WORK TO COMPLETE: Every line holding the string "Given" is to be copied from the entries below.

[Collected data]
___
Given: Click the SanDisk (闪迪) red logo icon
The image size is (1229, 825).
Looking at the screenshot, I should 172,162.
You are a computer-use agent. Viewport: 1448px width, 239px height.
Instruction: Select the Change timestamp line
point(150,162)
___
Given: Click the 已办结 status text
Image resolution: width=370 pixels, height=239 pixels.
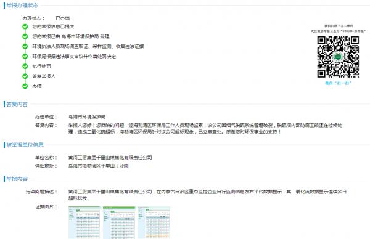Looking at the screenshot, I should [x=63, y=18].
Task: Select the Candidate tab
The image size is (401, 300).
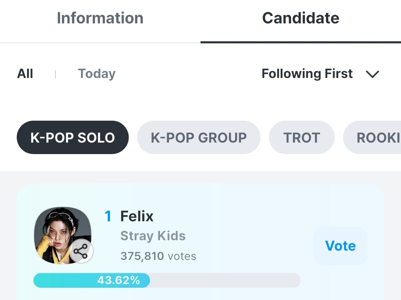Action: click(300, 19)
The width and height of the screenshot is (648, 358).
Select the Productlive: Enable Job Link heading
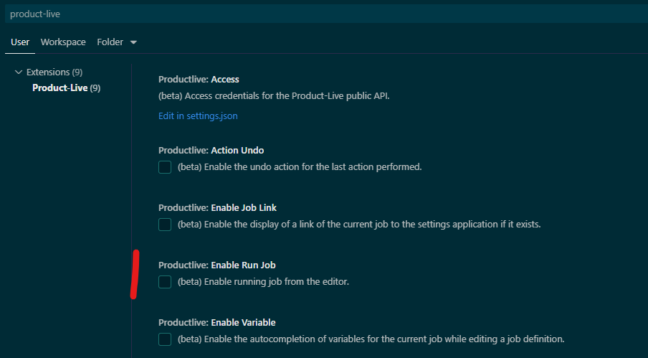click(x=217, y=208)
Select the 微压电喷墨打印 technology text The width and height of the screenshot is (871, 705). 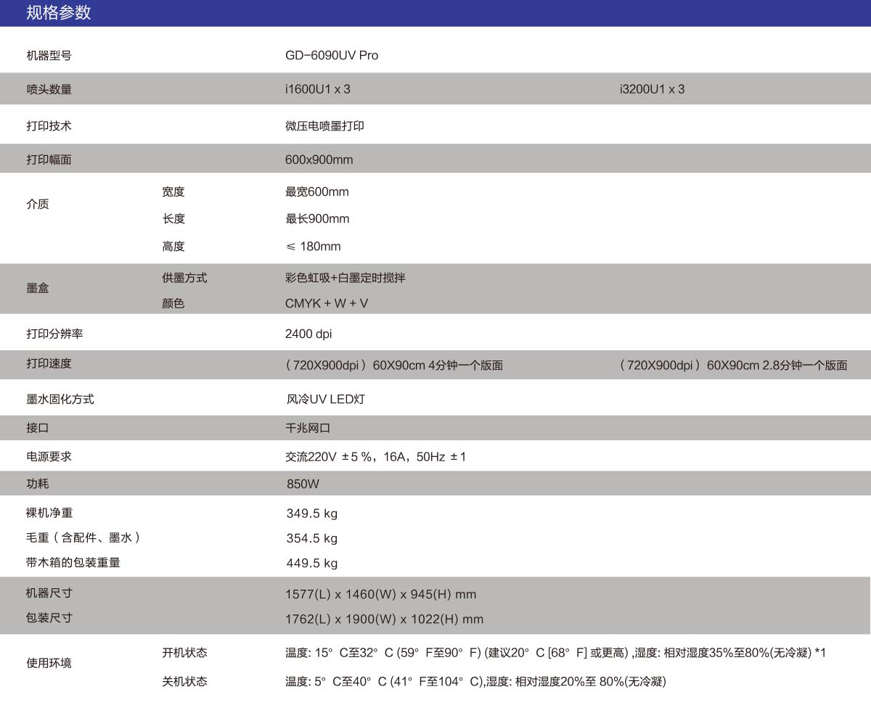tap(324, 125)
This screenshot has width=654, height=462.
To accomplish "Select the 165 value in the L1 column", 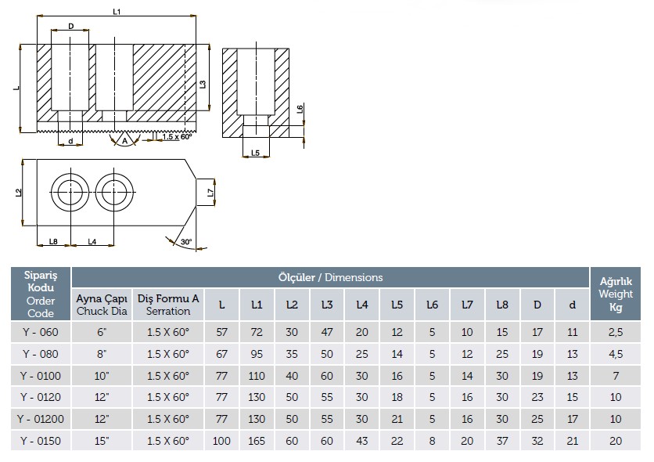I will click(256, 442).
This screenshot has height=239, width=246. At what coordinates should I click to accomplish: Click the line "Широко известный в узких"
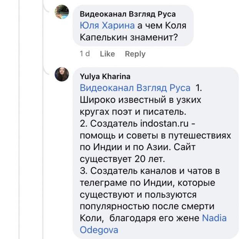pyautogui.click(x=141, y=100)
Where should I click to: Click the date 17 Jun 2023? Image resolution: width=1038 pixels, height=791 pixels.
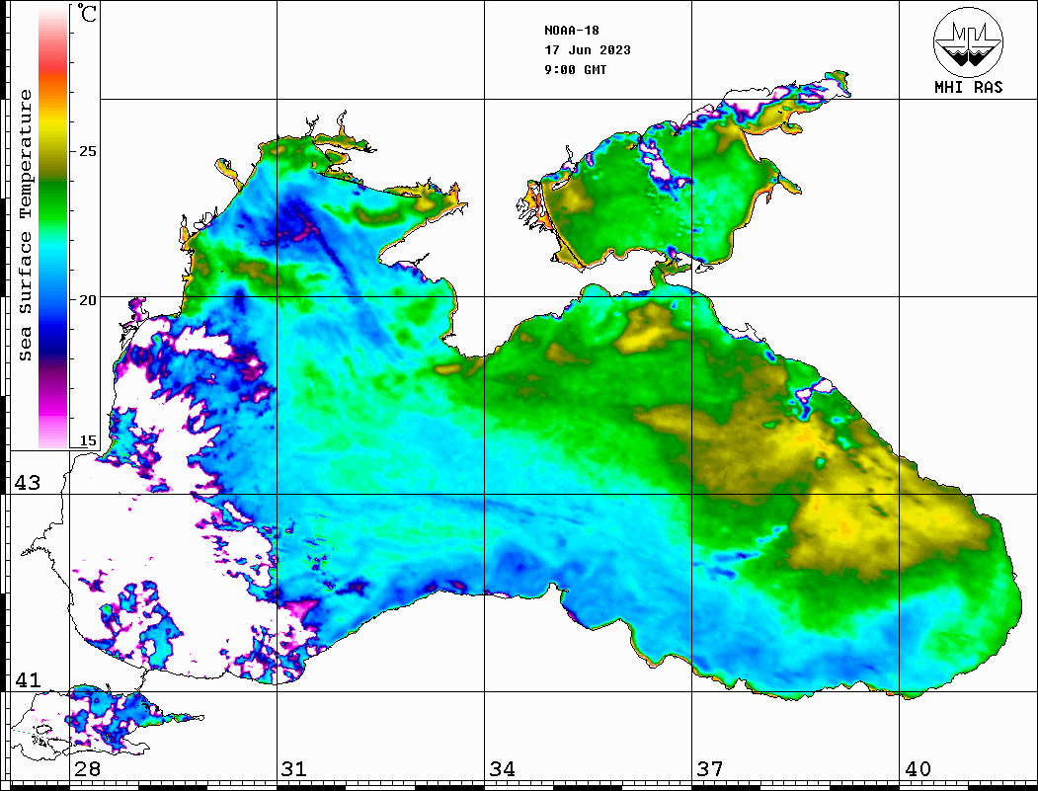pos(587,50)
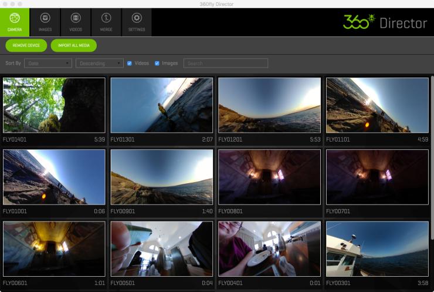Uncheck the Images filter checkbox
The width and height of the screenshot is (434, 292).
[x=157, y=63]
___
ANSWER AREA:
Given: Click the SanDisk (闪迪) red logo icon
Given: Click the 已办结 status text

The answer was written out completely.